If each of us seeks to determine our own calendar, we will end up celebrating the festivals on a variety of days. Yet YHVH is not the author of confusion (1 Corinthians 14: 33) nor is He the source of the spiritual anarchy that many so effectively promote today. Rav Shaul told the brethren in Colossae that they were not to let any man judge them in matters pertaining to set-apart days, new moons, or Sabbaths, but rather “the body of Messiah” (Colossians 2: 16 – 17).  We know from the Renewed Covenant that the Messiah observed the set-apart days and festivals commanded in Leviticus 23.  Did He do so based upon a calculated calendar such as we use today, one that included the so called “postponement” rules, or did He use a calendar based solely upon physical sighting of the new crescent?  One thing is for sure, Yahshua did it correctly!  If we know what He did, then all we have to do is follow His example. But is it possible to know what He did? Absolutely! The place to go to find the kind of calendar which was authoritatively proclaimed during Yahshua’s human lifetime is NOT the Talmud and later rabbinical writings. Since the Pharisees dominated the Jewish community after the fall of the temple, their traditions came to be considered normative Judaism.  Interestingly, many who claim to reject the Hebrew calendar because they consider it a tradition of the Pharisees have used the Talmud as their source of calendar information and definitions, rather than simply using the Scriptures itself!  From the scriptural record, we are able to match three festivals during Yahshua’s ministry with the days of the week on which they fell.  As we will see, these three festival dates are compatible only with one calendar model – the calendar used by Yahshua thus stands revealed by the Renewed Covenant! The year of Yahshua’s crucifixion, and therefore of His last Passover, can be established clearly by correlating the prophecy of Daniel 9 with the historical occurrence described in Ezra 7.  Daniel explained that there would be a time period of 70 prophetic “weeks”, i.e., 490 prophetic “days”.  We are told that 69 of these “weeks” (i.e. 483 years) would run from the decree to rebuild Jerusalem until the appearance of the Messiah. Ezra 7 records the decree of King Artaxerxes that begins the count of the prophetic “weeks”.
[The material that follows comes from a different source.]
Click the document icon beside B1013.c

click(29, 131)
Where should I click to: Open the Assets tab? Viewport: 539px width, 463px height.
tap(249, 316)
Secular history makes plain that the Artaxerxes’ seventh year occurred in 458-457BCE. The only question is whether or not the author Ezra/Nehemiah was figuring the years of Artaxerxes’ reign by counting from fall to fall or spring to spring. A careful comparison of Nehemiah 1: 1 and 2: 1 shows that a fall-to fall reckoning was used. Nehemiah refers to an event in the month of Kislev (December) of the 20th year of Artaxerxes, followed later by an event in the month of Nissan (April) in the 20th year of Artaxerxes. The only way that both of these events could have occurred in the king’s 20th year would be if the author was figuring the years of the king’s reign from fall to fall. This means that when Ezra 7 says that Ezra arrived in Jerusalem with the decree in the late summer (fifth month) during the 7th year of Artaxerxes, this must refer to 457BCE. If we come forward 483 years, this brings us to just before the fall festival season of 27CE. This would be when Yahshua was immersed by John the Immerser and began His three-and-a-half year ministry. He began in the fall of 27CE and was crucified in the spring of 31CE. Yahshua was in the grave for three full days and three full nights according to His claim in Matthew 12: 40 and the record of His resurrection in Matthew 28: 1 – 6. Titus a Roman general besieged Jerusalem on September 7th 70CE. Against his orders, his soldiers burned the Temple, resulting in a major problem; all the gold in the Temple melted down into the temple stones. It took seven months to remove all the gold from the destroyed Temple building, bringing us to the spring of 71CE when Titus returned to Rome. Yahshua predicted the destruction of the Temple in Matthew 24: 1 & 2. He added in Matthew 24: 34, saying: “Truly I say to you, this generation will not pass away until all these things take place.” In Scriptural times a generation was said to be 40 years (see Psalm 95: 10 and Hebrews 3: 9 – 10). True to Yahshua’s word, we see that from the spring of 31CE to spring of 71CE is exactly 40 years.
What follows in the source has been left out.